My recent experience fits with the above info, BUT a recent poster to Photo.net noted that when a carry-on bag went through the security x- ray and the personnel couldn't identify the contents, they x-rayed it again at a higher dose. You can buy 8x10 without in Paris, so if you're flying there first, stock up and then head out of town. If you're flying into Marseille or Lyon then you should check availability first.
-- Paul (email@example.com), May 14, 2002.
Be aware that film in France (like anything photographic) is significantly more expensive than in the US.
-- Q.-Tuan Luong (firstname.lastname@example.org), May 14, 2002.
I would like to add to my previous post that I am not worried about my personal work.
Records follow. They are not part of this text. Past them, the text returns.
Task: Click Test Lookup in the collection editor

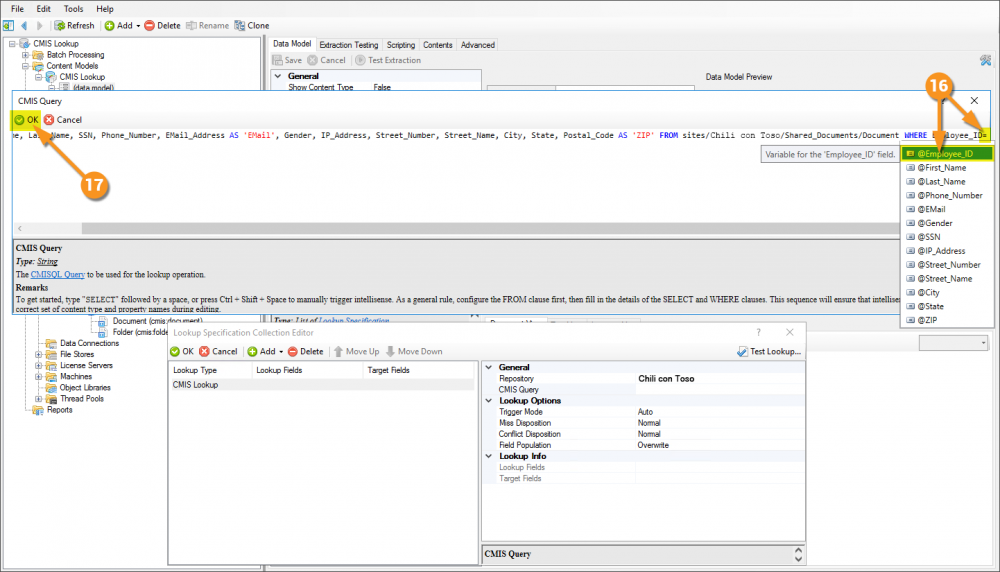Action: (768, 352)
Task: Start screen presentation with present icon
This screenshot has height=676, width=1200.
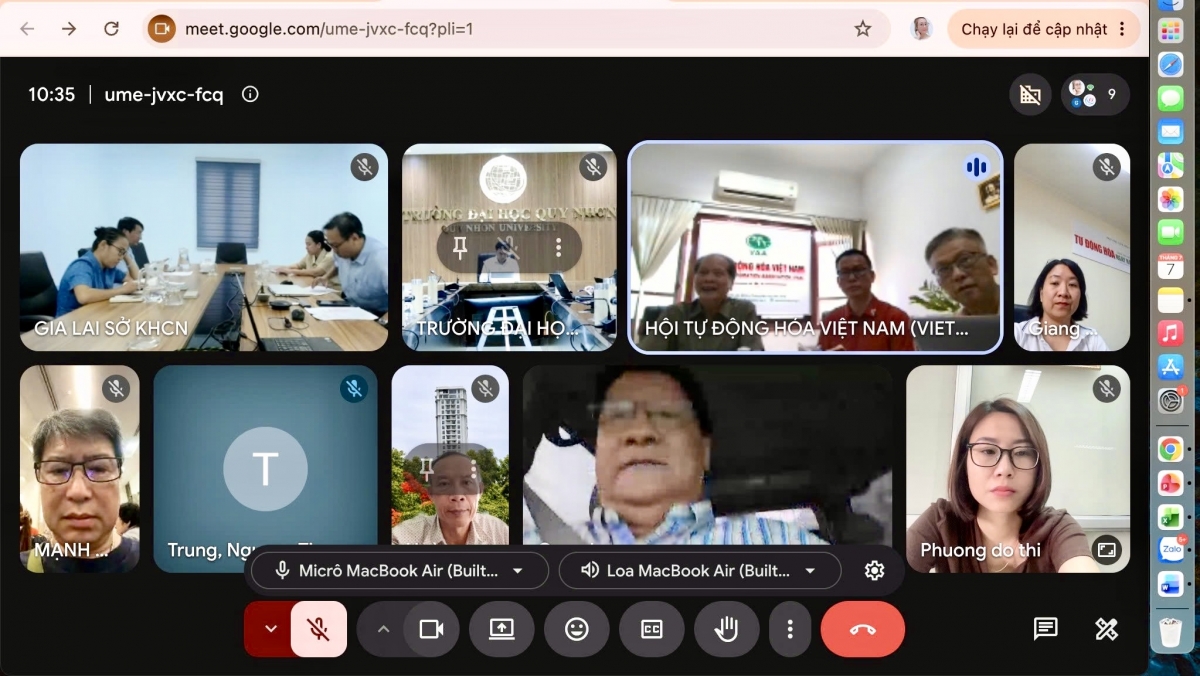Action: pos(501,629)
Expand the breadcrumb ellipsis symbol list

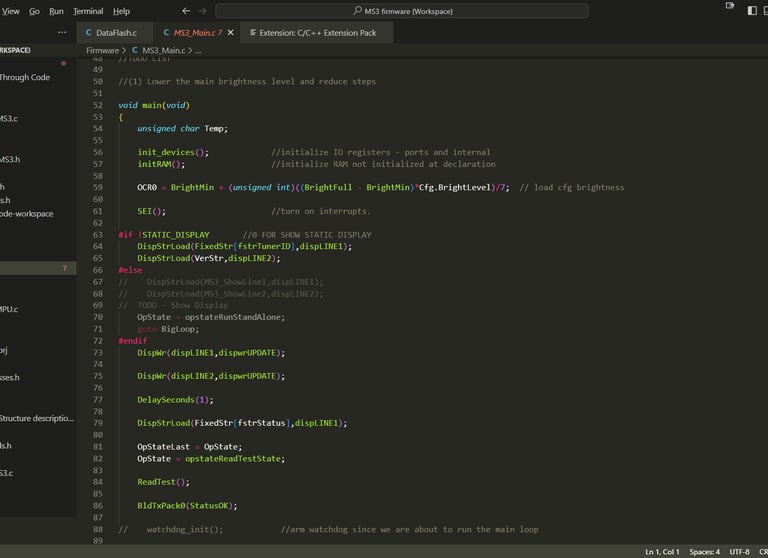[x=198, y=50]
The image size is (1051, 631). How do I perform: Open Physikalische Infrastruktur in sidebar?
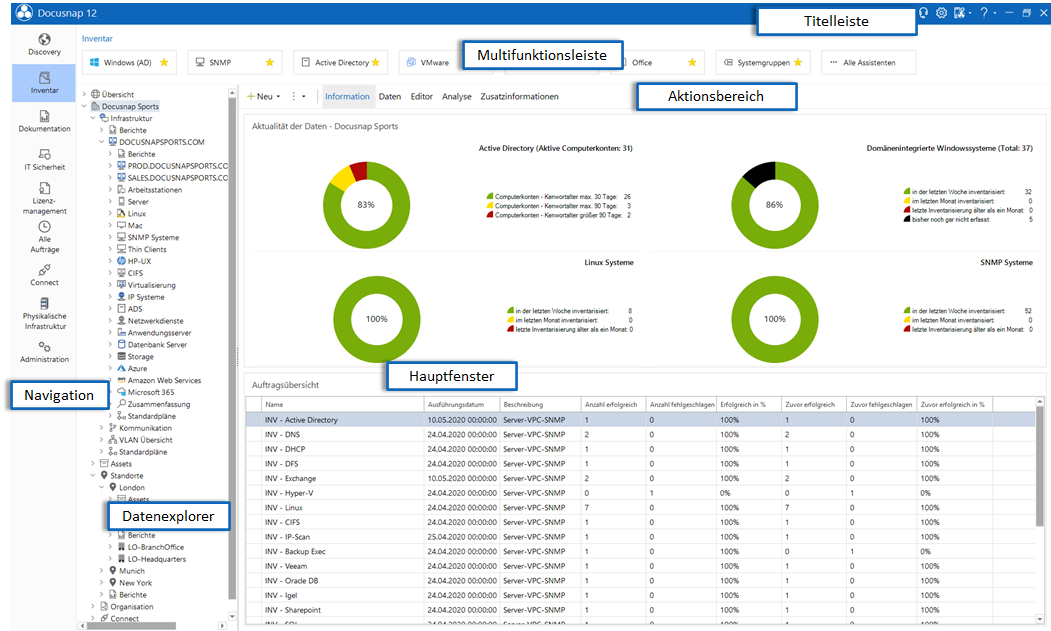coord(44,314)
However if I was flying somewhere to shoot for a client, ( I am not a professional, only hypothetical), I would probably arrange to have film available for purchase when I got there and have it processed before bringing it home. The way things operate in my universe, the more important something is seems to be directly proportional to chance of something screwing it up.
-- James Chinn (JChinn2@dellepro.com), May 14, 2002.
I just flew to Las Vegas from Philadelphia, and Austin from BWI, then back. The first trip they would not hand-check my 120 film at either airport. The second trip they hand-checked politely at both airports. I find they are more likely to hand-check if they are not too busy, and if when they say "Oh, it's only 160 ISO, it won't affect film that slow" you answer in a plaintive tone, "But I'm afraid it's cumulative, some of these have already been x-rayed a couple of times." They hear that.
By the way, my SwissCard, which has a sharp knife in it, sailed through the carry-on x-ray four times undetected.